**Work instructions:** Below are the records; give again exactly the lines from the one containing "358x226 pixels. At" through the one containing "The height and width of the screenshot is (583, 729).", leaving out pictures.

**Records for this exercise:**
-- Opening Marker --

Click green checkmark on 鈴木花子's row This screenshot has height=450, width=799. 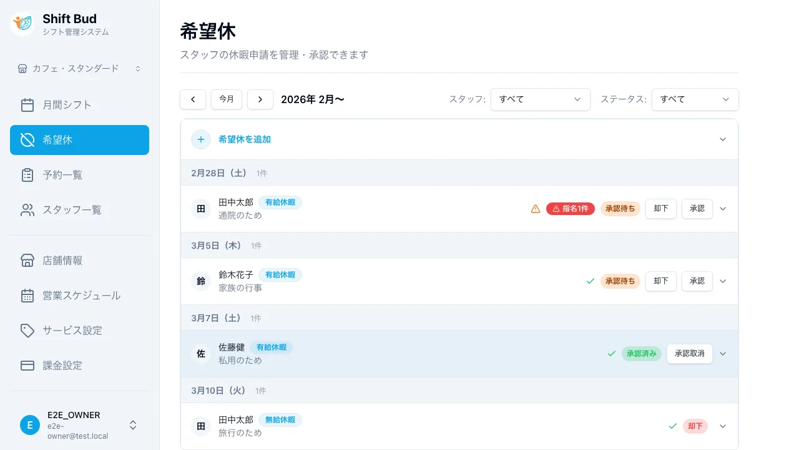click(590, 281)
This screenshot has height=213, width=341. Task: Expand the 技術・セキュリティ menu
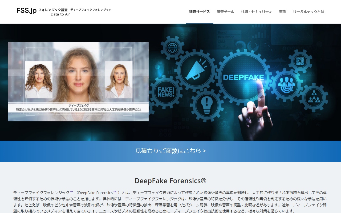coord(256,12)
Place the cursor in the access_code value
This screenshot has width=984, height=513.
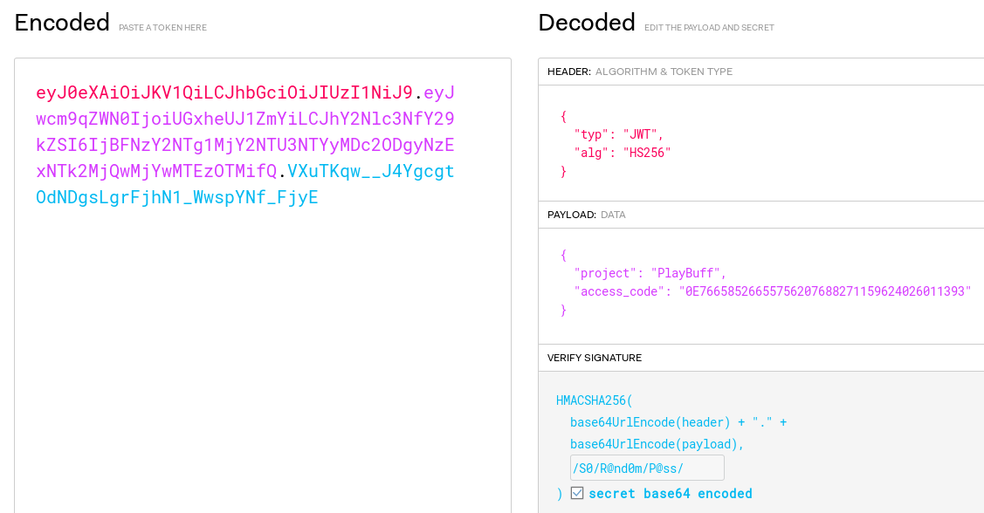(x=824, y=291)
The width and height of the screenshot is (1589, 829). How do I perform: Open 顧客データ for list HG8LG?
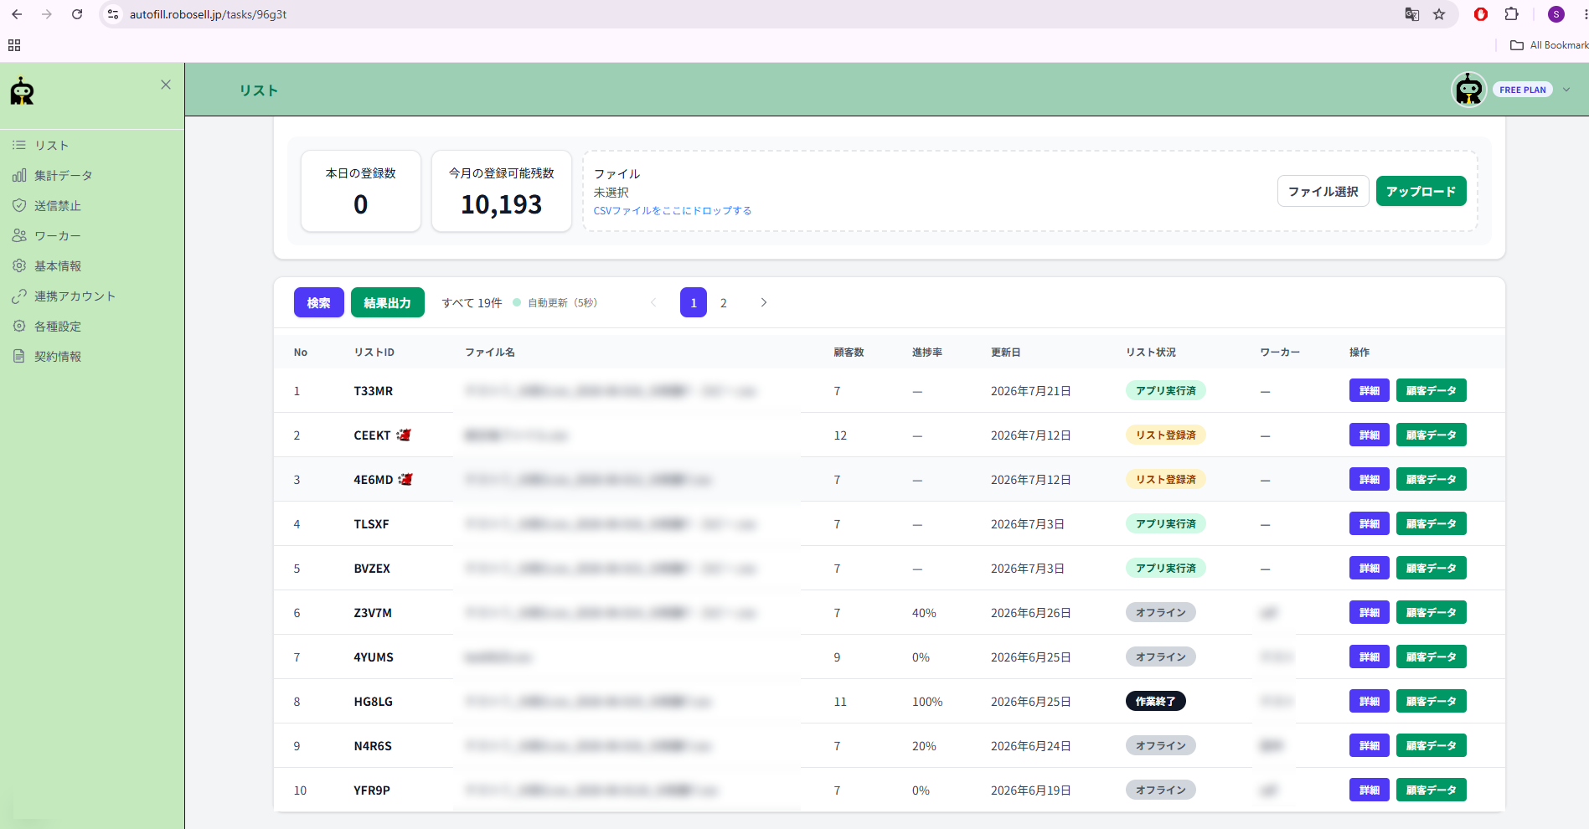[x=1432, y=701]
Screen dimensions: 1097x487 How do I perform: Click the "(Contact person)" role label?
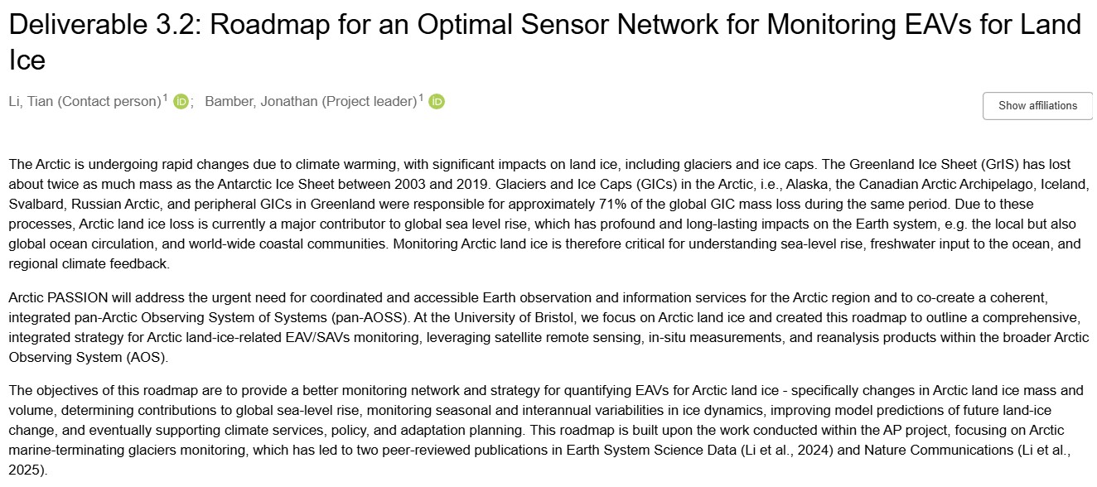pos(109,102)
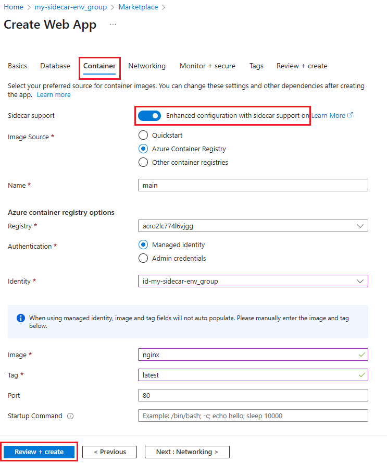Click the ellipsis beside Create Web App title
387x463 pixels.
click(113, 25)
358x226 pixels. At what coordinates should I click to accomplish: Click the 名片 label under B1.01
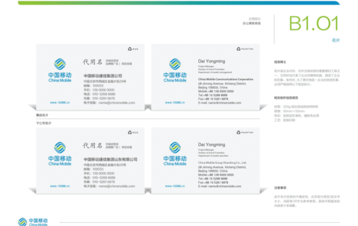pyautogui.click(x=335, y=40)
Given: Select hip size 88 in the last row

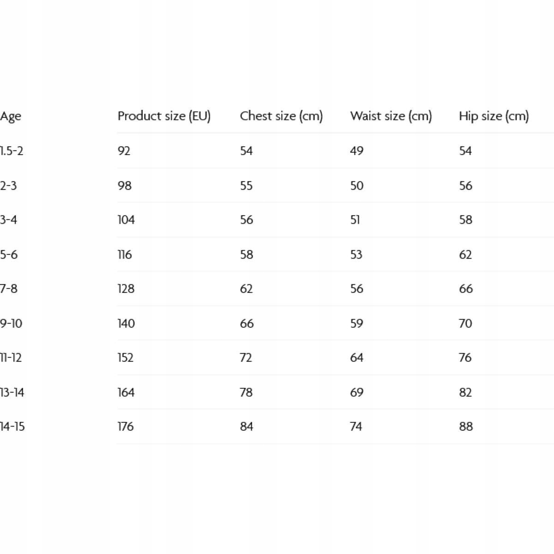Looking at the screenshot, I should [x=466, y=427].
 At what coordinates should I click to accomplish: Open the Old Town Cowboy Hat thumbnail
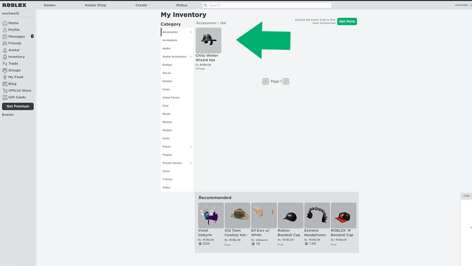[x=237, y=215]
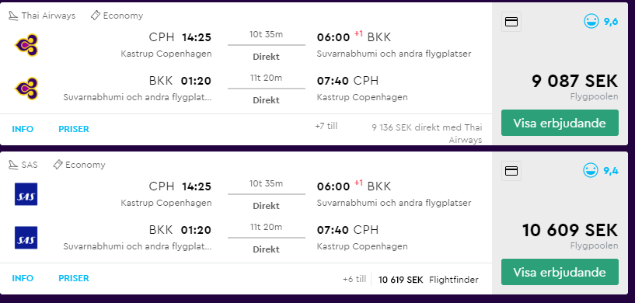
Task: Open PRISER tab for the SAS flight
Action: coord(74,278)
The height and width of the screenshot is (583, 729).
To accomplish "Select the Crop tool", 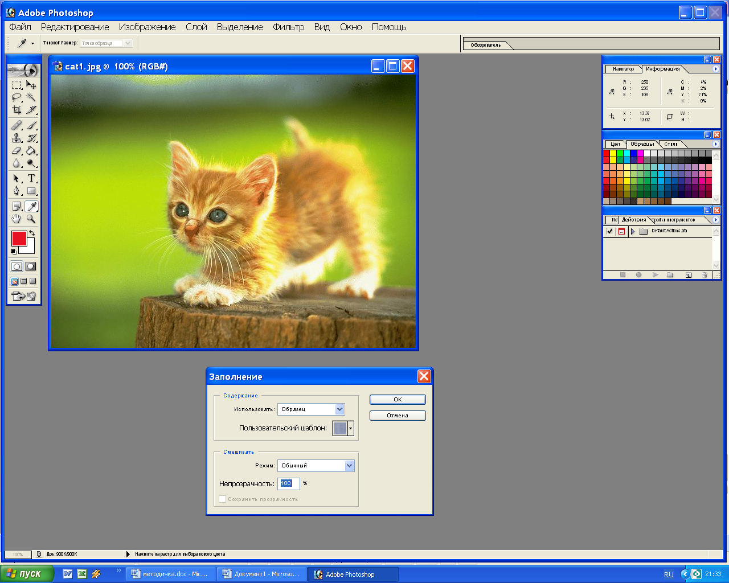I will coord(17,110).
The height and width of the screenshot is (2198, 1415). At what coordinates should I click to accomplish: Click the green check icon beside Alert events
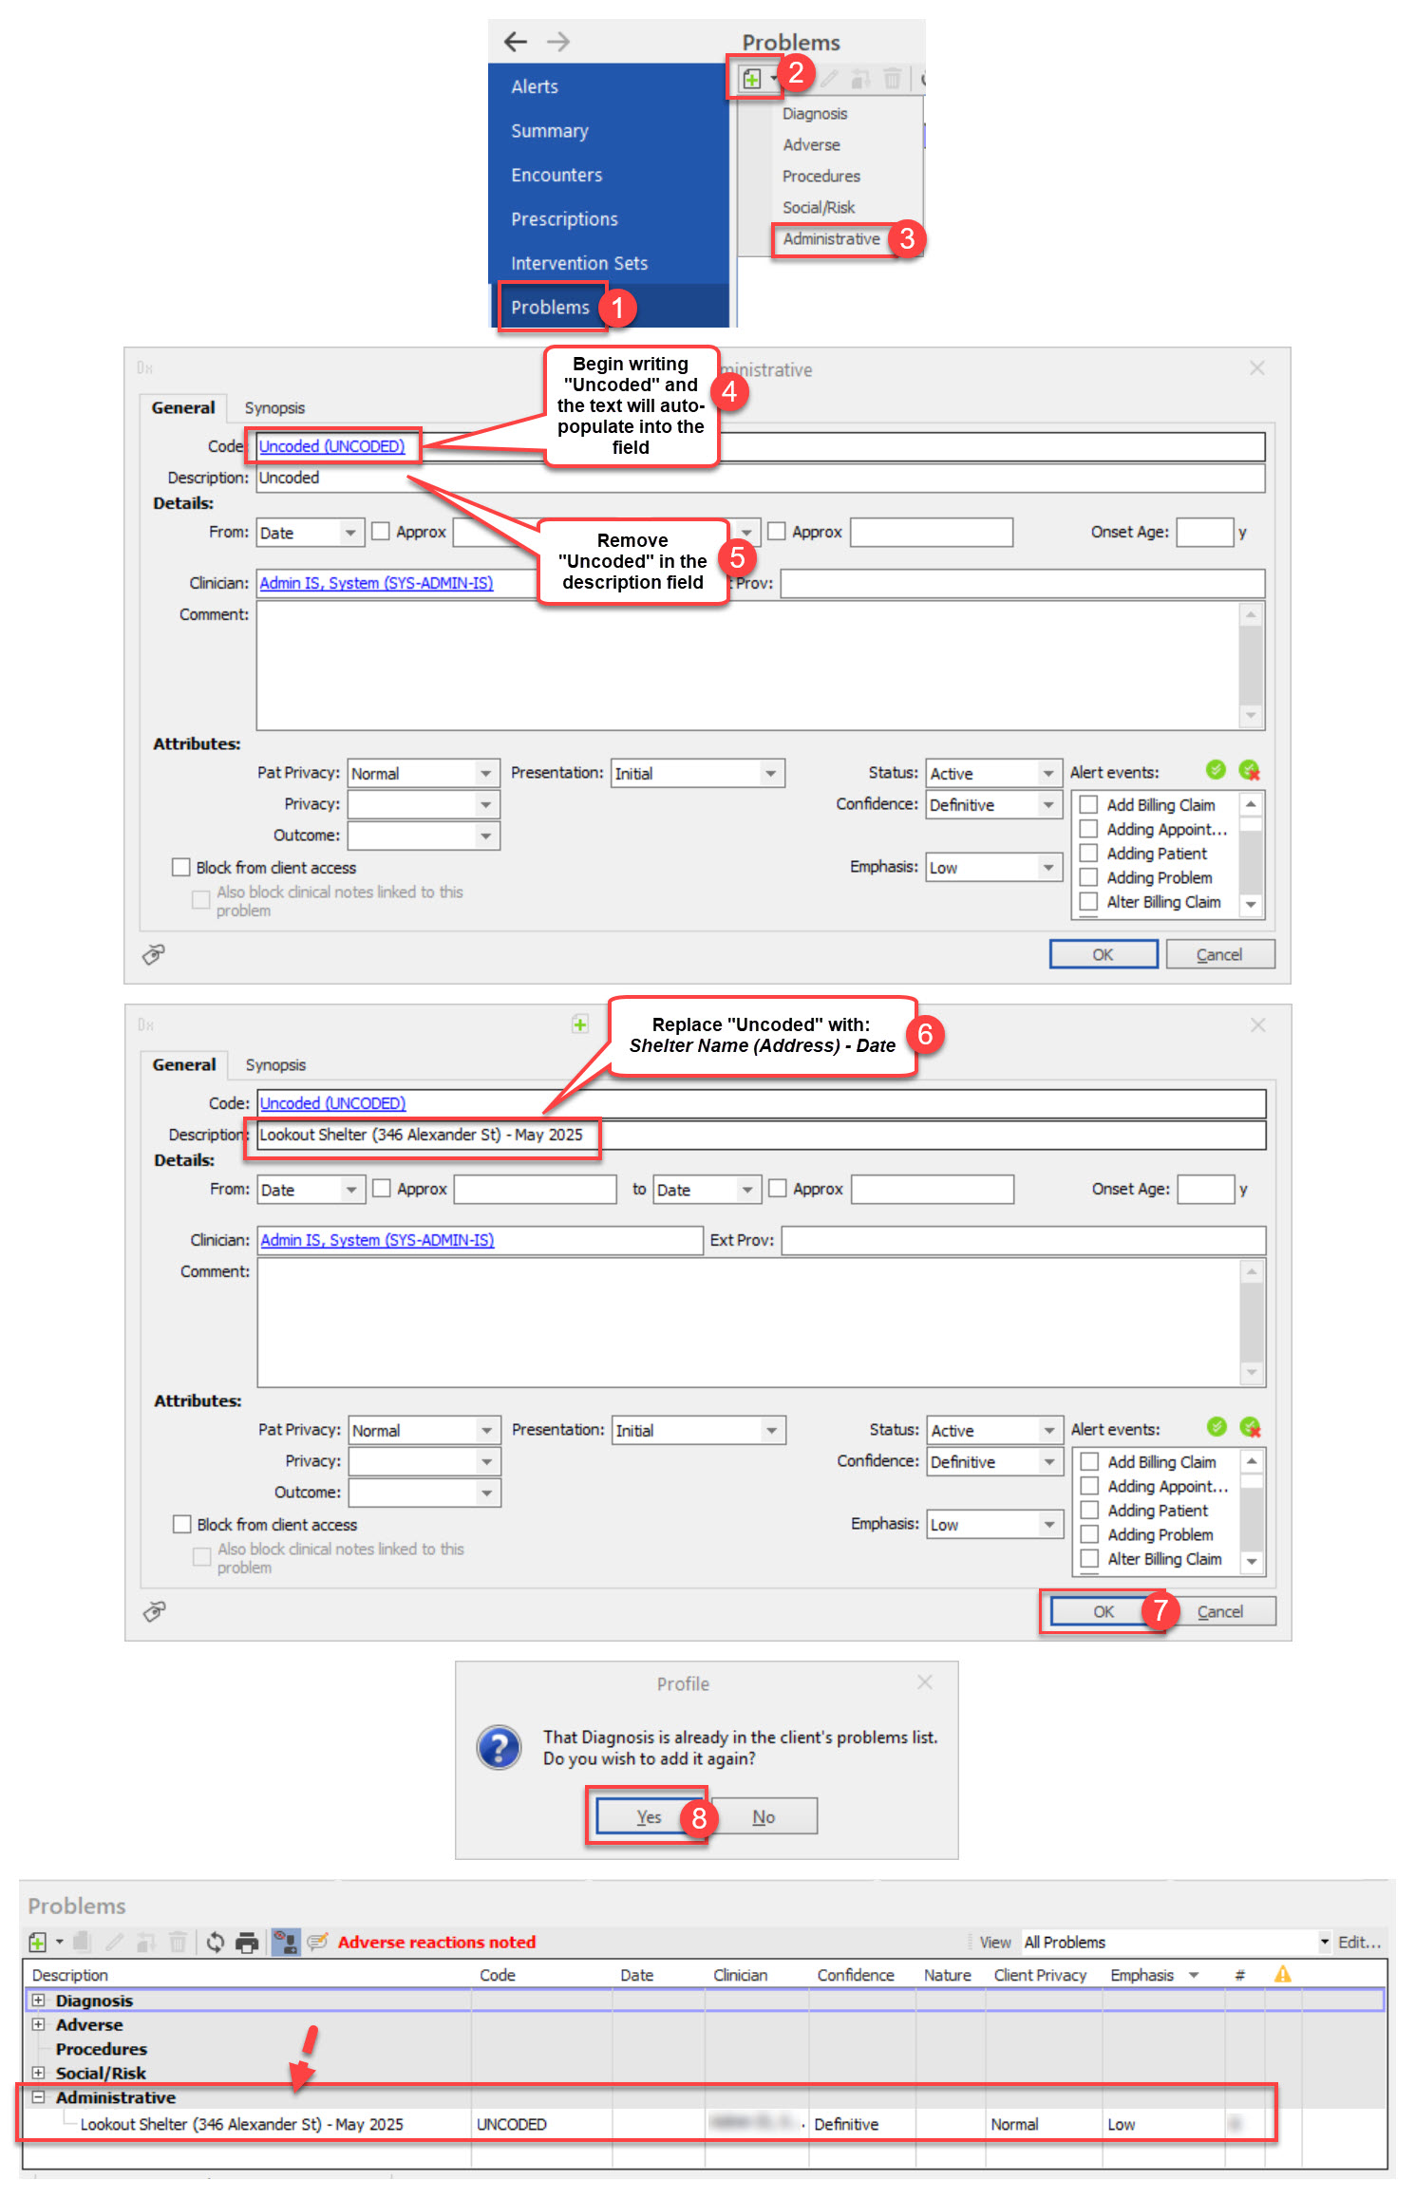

-- Closing Marker --

**Written answer:**
358x226 pixels. At what coordinates should I click to accomplish: Click the 名片 label under B1.01
pyautogui.click(x=335, y=40)
Given: Select hip size 88 in the last row

Looking at the screenshot, I should [x=466, y=427].
 At what coordinates should I click to accomplish: Open the Old Town Cowboy Hat thumbnail
[x=237, y=215]
Task: Open PRISER tab for the SAS flight
Action: coord(74,278)
The height and width of the screenshot is (583, 729).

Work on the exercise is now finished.